Task set
A. Check each statement against the results paragraph below and answer yes or no, quoting the deciding words from the paragraph: (i) The SPCNL amplitude was greater at Set Size 4 than at Set Size 2. (ii) Mask Condition had a significant effect on the SPCNL. (iii) Like the early SPCN time window, the SPCNL was unaffected by the number of distractors.
B. Please list every p value reported in the results paragraph below, each with the effect it belongs to.
C. In the results paragraph below, what standard error is given for the mean SPCNL amplitude at Set Size 2?
Start of Provided text
There was a main effect of Set Size for the amplitude of the SPCNL, F(1, 19) = 5.97, p = .024, partial η2 = .239. The mean amplitude of the SPCNL was greater at Set Size 4 (M = −1.21, SE = .301) than at Set Size 2 (M = −.925, SE = .263). There was not a significant effect of Mask Condition, F(1, 19) = .002, p = .966, partial η2 = 0.00, or a Set Size × Mask interaction, F(1, 19) = .548, p = .468, partial η2 = .028. Thus, unlike the early SPCN time window, the SPCNL was modulated by the number of distractors present, suggesting that increasing set size results in more distractors being stored in VWM. This finding is further explored in the Discussion section.
End of Provided text
Start of Record list
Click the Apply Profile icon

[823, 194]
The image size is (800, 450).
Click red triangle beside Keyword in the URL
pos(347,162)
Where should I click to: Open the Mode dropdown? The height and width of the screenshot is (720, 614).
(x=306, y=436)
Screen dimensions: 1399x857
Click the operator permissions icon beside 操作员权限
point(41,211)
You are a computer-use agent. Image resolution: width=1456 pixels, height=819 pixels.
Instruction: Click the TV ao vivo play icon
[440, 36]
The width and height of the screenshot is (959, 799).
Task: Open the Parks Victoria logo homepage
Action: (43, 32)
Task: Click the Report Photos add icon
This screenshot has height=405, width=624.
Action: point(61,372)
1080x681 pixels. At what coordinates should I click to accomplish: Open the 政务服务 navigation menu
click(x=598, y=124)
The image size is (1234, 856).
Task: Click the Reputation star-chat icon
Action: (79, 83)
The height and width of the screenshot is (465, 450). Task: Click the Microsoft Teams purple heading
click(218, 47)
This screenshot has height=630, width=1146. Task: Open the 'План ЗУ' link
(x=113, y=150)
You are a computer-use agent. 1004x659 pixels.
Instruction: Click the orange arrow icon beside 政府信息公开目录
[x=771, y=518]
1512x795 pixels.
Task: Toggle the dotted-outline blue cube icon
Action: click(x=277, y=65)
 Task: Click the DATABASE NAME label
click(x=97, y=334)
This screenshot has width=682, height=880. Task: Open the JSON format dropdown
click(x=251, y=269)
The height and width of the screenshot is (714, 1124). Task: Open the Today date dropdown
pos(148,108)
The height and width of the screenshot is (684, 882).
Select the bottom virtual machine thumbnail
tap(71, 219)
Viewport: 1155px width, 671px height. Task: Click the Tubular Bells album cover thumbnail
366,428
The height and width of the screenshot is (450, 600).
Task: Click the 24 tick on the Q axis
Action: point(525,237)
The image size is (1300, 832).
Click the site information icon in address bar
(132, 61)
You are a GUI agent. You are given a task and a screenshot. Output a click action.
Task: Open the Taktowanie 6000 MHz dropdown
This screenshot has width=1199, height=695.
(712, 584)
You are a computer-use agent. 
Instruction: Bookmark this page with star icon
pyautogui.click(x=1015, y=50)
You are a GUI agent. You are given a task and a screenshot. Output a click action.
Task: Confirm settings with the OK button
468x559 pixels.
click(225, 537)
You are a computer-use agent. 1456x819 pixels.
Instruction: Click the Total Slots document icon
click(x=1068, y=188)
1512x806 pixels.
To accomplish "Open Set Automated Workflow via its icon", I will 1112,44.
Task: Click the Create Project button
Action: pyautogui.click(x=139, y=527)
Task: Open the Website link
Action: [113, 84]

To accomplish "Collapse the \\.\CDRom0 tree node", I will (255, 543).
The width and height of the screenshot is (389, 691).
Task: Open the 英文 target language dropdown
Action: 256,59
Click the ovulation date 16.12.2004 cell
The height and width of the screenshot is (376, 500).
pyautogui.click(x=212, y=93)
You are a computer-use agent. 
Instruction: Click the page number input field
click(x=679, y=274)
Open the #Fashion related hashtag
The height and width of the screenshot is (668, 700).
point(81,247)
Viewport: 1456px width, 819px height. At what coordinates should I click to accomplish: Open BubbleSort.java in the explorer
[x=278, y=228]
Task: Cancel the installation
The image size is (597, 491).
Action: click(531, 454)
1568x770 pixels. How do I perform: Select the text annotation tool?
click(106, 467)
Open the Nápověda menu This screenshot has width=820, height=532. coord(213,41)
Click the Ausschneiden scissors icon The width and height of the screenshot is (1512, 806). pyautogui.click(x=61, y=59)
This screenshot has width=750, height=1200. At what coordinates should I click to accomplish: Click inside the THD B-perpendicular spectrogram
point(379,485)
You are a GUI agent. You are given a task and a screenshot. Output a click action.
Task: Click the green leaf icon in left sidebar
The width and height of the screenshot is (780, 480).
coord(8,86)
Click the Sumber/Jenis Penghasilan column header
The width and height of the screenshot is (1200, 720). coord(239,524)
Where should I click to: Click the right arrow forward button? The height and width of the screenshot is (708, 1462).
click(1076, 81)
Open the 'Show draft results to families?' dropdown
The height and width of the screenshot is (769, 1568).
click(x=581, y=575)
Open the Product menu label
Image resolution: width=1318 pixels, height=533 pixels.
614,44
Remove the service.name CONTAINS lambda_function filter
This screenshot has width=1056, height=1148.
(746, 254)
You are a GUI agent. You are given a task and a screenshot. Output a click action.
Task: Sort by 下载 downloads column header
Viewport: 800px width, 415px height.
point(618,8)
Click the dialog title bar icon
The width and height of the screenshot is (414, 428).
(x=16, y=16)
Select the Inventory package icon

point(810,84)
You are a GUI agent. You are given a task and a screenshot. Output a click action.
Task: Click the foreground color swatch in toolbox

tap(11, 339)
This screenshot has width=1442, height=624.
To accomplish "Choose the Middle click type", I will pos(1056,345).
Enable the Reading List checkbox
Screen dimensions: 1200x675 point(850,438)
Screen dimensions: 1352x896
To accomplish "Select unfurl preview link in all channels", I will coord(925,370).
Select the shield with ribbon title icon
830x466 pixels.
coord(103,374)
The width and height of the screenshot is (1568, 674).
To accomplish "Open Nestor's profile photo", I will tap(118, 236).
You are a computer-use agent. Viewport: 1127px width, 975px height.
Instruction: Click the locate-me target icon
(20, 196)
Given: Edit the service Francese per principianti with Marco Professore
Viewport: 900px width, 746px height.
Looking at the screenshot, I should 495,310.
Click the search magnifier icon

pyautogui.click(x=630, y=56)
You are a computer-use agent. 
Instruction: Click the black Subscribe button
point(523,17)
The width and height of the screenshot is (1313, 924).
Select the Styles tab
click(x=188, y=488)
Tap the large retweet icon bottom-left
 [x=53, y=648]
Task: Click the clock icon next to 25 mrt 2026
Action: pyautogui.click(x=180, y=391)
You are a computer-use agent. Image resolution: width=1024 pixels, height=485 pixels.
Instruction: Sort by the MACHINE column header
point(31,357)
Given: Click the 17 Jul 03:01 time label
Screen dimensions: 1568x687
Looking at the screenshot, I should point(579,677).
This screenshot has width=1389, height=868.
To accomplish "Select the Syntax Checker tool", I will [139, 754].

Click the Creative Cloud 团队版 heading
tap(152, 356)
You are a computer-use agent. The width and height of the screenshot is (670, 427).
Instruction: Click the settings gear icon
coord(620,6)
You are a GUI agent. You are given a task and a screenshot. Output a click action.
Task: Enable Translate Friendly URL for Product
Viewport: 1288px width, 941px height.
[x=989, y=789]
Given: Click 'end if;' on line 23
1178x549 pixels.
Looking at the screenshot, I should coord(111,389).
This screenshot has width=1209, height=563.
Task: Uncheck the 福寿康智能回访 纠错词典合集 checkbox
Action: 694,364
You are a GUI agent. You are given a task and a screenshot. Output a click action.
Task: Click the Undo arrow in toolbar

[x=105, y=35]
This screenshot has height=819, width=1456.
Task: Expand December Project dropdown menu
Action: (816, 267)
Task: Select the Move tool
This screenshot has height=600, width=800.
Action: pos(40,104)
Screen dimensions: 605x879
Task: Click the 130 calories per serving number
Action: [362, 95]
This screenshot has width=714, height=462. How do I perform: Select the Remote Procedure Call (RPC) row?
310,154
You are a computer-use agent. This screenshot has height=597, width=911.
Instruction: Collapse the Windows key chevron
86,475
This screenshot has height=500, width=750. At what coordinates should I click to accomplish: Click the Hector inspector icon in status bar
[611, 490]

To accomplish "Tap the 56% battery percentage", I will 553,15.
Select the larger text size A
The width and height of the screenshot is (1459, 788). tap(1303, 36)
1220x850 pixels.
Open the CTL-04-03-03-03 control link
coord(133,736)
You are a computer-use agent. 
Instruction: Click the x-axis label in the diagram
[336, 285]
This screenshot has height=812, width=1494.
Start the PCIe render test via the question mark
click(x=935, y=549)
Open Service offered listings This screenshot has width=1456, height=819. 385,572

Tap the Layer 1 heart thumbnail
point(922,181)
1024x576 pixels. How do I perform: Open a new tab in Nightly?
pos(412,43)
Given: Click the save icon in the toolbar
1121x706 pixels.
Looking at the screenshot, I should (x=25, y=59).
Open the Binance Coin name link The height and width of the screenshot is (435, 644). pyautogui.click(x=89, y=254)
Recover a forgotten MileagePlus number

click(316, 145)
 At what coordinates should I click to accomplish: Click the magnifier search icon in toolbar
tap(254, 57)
End of Record list
Exercise responses
A.
(i) Yes: "The mean amplitude of the SPCNL was greater at Set Size 4 (M = −1.21, SE = .301) than at Set Size 2 (M = −.925, SE = .263)."
(ii) No: "There was not a significant effect of Mask Condition"
(iii) No: "unlike the early SPCN time window, the SPCNL was modulated by the number of distractors present"

B.
p = .024: main effect of Set Size
p = .966: Mask Condition
p = .468: Set Size × Mask interaction

C. SE = .263